Últimos boletins mostram Curitiba com 66 casos, Paraná com 106 e Brasil com 2.915

Os boletins do coronavírus desta quinta-feira (26), dos governos municipal, estadual e federal, mostram a evolução dos casos de coronavírus. O boletim da Secretaria Municipal de Saúde de Curitiba apesentou dez novos casos da doença, elevando de 56 para 66 os casos na Capital, além de 175 outros ainda em investigação. O balanço ainda mostra que 15 pessoas precisaram ser internadas — quatro delas ainda permanciam hospitalizadas até ontem.

Já no boletim da Secretaria de Estado da Saúde, os casos no Paraná superaram a casa dos três dígitos. Até ontem eram 106 casos confirmados, 613 descartados e 3.487 casos em investigação. Dentre os confirmados, oito estão em isolamento hospitalar, sendo cinco em Unidades de Terapia Intensiva (UTI).

No País, boletim do Ministério da Saúde mostrava o Brasil perto dos 3 mil casos — 2.915 confirmados — e 78 mortes. Um dia antes eram 2.433 casos e 57 mortos. Nesta quinta-feira (26), foram confirmadas mortes em todas as regiões do País.

Bolsonaro volta a minimizar pandemia

O presidente Jair Bolsonaro voltou a minimizar a pandemia do coronavírus e a defender a implantação do isolamento vertical. Também criticou os governadores e prefeitos que tomaram as medidas mais duras de nefrentamento da doença. Isso mesmo depois de ter participado, na manhã desta quinta-feira (26), do encontro de líderes do G20 (os vinte países mais ricos do mundo), por videoconferência, usado para discutir ações para atenuar os impactos sociais e econômicos da pandemia de covid-19.

Os países do G20 se comprometeram também a adotar todas as medidas de saúde necessárias, trocar informações e garantir o financiamento de combate à pandemia e proteção às pessoas.
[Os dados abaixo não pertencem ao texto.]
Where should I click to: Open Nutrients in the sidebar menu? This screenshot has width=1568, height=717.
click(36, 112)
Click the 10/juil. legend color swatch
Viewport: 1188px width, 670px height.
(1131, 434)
Mas Bolsonaro deu a entender que uma mudança para o isolamento vertical possa ser implementado em lugar do isolamento atual. Neste caso, o isolamento seria voltado apenas aos grupos de riscos, contrariando a orientação da Organização Mundial da Saúde (OMS) de isolamento social geral. Bolsonaro defende a volta das atividades econômicas

O presidente também voltou a dizer que não acredirta que o País atingirá uma situação crítica como a de países como Itália, Espanha e, mais atualmente, os Estados Unidos, que ontem passaram dos 80 mil casos, superando todos os outros países do mundo. Nesta quinta-feira (26), também, o mundo ultrapassou os 500 mil casos confirmados.